Dataset entries:
_ _ _ _ _
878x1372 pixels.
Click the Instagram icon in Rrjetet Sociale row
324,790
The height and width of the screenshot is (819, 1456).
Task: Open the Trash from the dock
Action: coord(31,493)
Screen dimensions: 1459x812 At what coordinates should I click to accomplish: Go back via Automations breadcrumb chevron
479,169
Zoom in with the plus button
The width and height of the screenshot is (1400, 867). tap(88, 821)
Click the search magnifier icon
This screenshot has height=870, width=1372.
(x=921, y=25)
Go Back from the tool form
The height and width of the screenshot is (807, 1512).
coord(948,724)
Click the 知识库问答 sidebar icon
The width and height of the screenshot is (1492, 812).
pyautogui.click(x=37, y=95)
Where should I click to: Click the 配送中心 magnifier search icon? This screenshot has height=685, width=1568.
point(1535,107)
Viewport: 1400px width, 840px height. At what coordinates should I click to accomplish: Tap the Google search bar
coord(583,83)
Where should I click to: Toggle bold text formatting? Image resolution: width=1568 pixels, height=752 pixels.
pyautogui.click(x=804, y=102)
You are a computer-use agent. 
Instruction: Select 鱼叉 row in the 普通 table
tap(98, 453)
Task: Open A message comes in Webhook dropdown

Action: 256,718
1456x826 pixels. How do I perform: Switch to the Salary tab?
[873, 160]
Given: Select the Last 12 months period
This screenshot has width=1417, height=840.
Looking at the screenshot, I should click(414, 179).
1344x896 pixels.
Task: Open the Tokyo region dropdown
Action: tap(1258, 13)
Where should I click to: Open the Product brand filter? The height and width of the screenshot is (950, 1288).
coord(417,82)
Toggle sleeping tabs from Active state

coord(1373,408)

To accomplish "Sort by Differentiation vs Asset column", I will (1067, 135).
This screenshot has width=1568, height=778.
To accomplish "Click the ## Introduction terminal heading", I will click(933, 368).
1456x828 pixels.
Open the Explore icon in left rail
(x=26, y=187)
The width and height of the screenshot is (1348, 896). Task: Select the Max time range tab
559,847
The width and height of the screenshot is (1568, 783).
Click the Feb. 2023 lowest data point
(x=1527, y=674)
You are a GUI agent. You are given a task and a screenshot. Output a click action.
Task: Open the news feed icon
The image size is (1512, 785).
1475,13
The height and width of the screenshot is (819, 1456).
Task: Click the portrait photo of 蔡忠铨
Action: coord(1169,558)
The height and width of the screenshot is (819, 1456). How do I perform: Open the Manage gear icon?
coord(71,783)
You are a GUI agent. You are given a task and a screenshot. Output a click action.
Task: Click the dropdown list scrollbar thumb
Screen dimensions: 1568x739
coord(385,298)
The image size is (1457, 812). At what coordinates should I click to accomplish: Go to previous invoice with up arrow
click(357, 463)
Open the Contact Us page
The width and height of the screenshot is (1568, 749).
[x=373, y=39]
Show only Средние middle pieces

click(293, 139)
_ _ _ _ _
Your objective - The data above should be copied exactly, with no line omitted.

Output below -
878x1372 pixels.
Click the Instagram icon in Rrjetet Sociale row
324,790
The height and width of the screenshot is (819, 1456).
Task: Open the Trash from the dock
Action: coord(31,493)
Screen dimensions: 1459x812 At what coordinates should I click to accomplish: Go back via Automations breadcrumb chevron
479,169
Zoom in with the plus button
The width and height of the screenshot is (1400, 867). tap(88, 821)
Click the search magnifier icon
This screenshot has height=870, width=1372.
(x=921, y=25)
Go Back from the tool form
The height and width of the screenshot is (807, 1512).
coord(948,724)
Click the 知识库问答 sidebar icon
The width and height of the screenshot is (1492, 812).
pyautogui.click(x=37, y=95)
Where should I click to: Click the 配送中心 magnifier search icon? This screenshot has height=685, width=1568.
point(1535,107)
Viewport: 1400px width, 840px height. At what coordinates should I click to accomplish: Tap the Google search bar
coord(583,83)
Where should I click to: Toggle bold text formatting? Image resolution: width=1568 pixels, height=752 pixels.
pyautogui.click(x=804, y=102)
You are a computer-use agent. 
Instruction: Select 鱼叉 row in the 普通 table
tap(98, 453)
Task: Open A message comes in Webhook dropdown

Action: 256,718
1456x826 pixels. How do I perform: Switch to the Salary tab?
[873, 160]
Given: Select the Last 12 months period
This screenshot has width=1417, height=840.
Looking at the screenshot, I should click(414, 179).
1344x896 pixels.
Task: Open the Tokyo region dropdown
Action: tap(1258, 13)
Where should I click to: Open the Product brand filter? The height and width of the screenshot is (950, 1288).
coord(417,82)
Toggle sleeping tabs from Active state

coord(1373,408)

To accomplish "Sort by Differentiation vs Asset column", I will (1067, 135).
This screenshot has width=1568, height=778.
To accomplish "Click the ## Introduction terminal heading", I will click(933, 368).
1456x828 pixels.
Open the Explore icon in left rail
(x=26, y=187)
The width and height of the screenshot is (1348, 896). Task: Select the Max time range tab
559,847
The width and height of the screenshot is (1568, 783).
Click the Feb. 2023 lowest data point
(x=1527, y=674)
You are a GUI agent. You are given a task and a screenshot. Output a click action.
Task: Open the news feed icon
The image size is (1512, 785).
1475,13
The height and width of the screenshot is (819, 1456).
Task: Click the portrait photo of 蔡忠铨
Action: coord(1169,558)
The height and width of the screenshot is (819, 1456). How do I perform: Open the Manage gear icon?
coord(71,783)
You are a GUI agent. You are given a task and a screenshot. Output a click action.
Task: Click the dropdown list scrollbar thumb
Screen dimensions: 1568x739
coord(385,298)
The image size is (1457, 812). At what coordinates should I click to accomplish: Go to previous invoice with up arrow
click(357, 463)
Open the Contact Us page
The width and height of the screenshot is (1568, 749).
[x=373, y=39]
Show only Средние middle pieces

click(293, 139)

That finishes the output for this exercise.